How did you become interested in studying early American literature?
I have to give all the credit for my interest in early American literature to one of my undergraduate professors at the University of Portland, Dr. John Orr. His love for the subject and his extemporaneous teaching style were infectious, and both have influenced me greatly, from my studies to my own teaching. What solidified my interest in the long nineteenth century, however, was American Romanticism. While plenty of American Romanticists promoted the Kantian version of the sublime in their nature-writings, I was always intrigued by the darker, Burkean sublime and the ways many American authors used it to subvert and critique imperialism, slavery, and even Romanticism itself. Through various twists and turns, this initial fascination has led to my current scholarly focus: environmentalism, consumption, and the often-sinister nature of nineteenth-century white femininity and domesticity.
Who is your favorite early American writer, or what is your favorite early American text, and why?
Phillis Wheatley, hands down. I love her subtle (and sometimes not-so-subtle) snark, delivered in the guise of emulation and classicism. This makes her a particular joy to teach, while the seriousness of her work and her history also open up important classroom conversations about racism, slavery, benefaction, and celebrity. I also have to name my second-favorite early American author, Catharine Maria Sedgwick, again because her work is so fruitful to teach (especially Hope Leslie, which has captivated and frustrated my students to no end). And I have to give a shoutout to Tabitha Gilman Tenney’s Female Quixotism, for its funny, satiric, and subversive nature, as well as Charles Brockden Brown’s Wieland, for being the scariest book I’ve read, second only to Stephen King’s The Shining.
What are you currently working on?
Right now, I am working on my dissertation, preliminarily titled “Living Clean and Shopping Green: A Nineteenth-Century Domestic Prehistory of Ecoconsumption.” Concentrating on what I call “environmental domesticity,” I am analyzing an archive of female-authored domestic texts from approximately 1820-1915 to illustrate how the concept of domestic purity merged with the burgeoning practice of domestic consumption over the course of the nineteenth century, ultimately laying the foundation on which modern ecoconsumption is built. As these texts were most often written by and addressed to able-bodied, cisgender, Protestant, heterosexual, married, and child-bearing white women, my project also analyzes how the violence of nineteenth-century white femininity lives on in racist and classist iterations of ecoconsumption today.

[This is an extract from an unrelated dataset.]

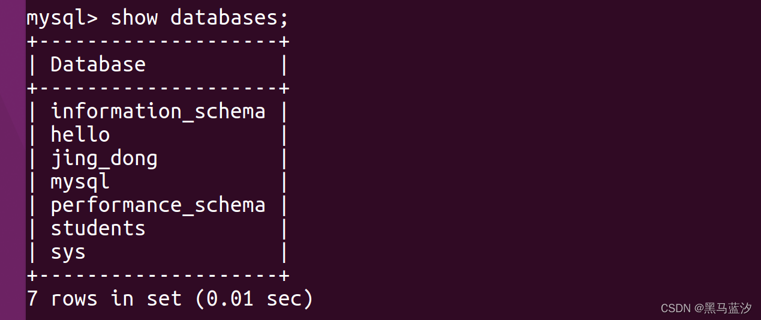Select the performance_schema row
Viewport: 761px width, 320px height.
158,205

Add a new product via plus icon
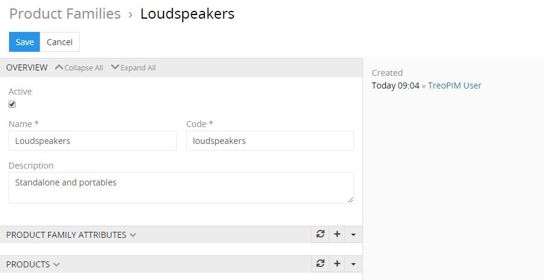point(337,264)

What is something you are reading right now (EAL related or otherwise) that inspires you, either personally or professionally?

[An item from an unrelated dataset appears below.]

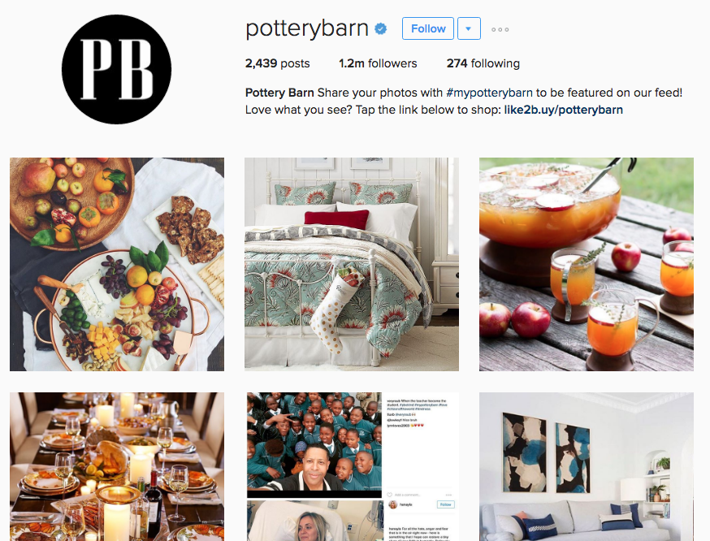Viewport: 710px width, 541px height.
Task: Open the apple cider punch bowl photo
Action: [587, 264]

I have been trying to get back to reading for pleasure (a practice I, regrettably, abandoned while reading for my special fields exam), and this morning I finished reading Michael Cunningham’s The Hours. I loved Virginia Woolf as a teenager, so this novel was right up my alley and got me back into that moody, introspective state that, for me, is great for my own writing. The best non-work-related book I read in the past year, however, was The City We Became by N. K. Jemisin. I’ve never read anything like it and haven’t stopped thinking about it, almost daily, since. It’s shaped a lot of my thinking about infrastructure, space, and community. I can’t wait for the next installment in the series!
Is there a scholar in the field who inspires you, and why?
Oh, gosh, so many! Three names that immediately come to mind are Britt Rusert, Greta LaFleur, and Jennifer James. They particularly inspire me because I find their writing to be equal parts informative, powerful, and emotive. This makes their work not only helpful for my research, but it also gets me fired up! I aspire to write this way.
Leah Marie Becker is a PhD candidate in English at the University of Illinois Urbana-Champaign.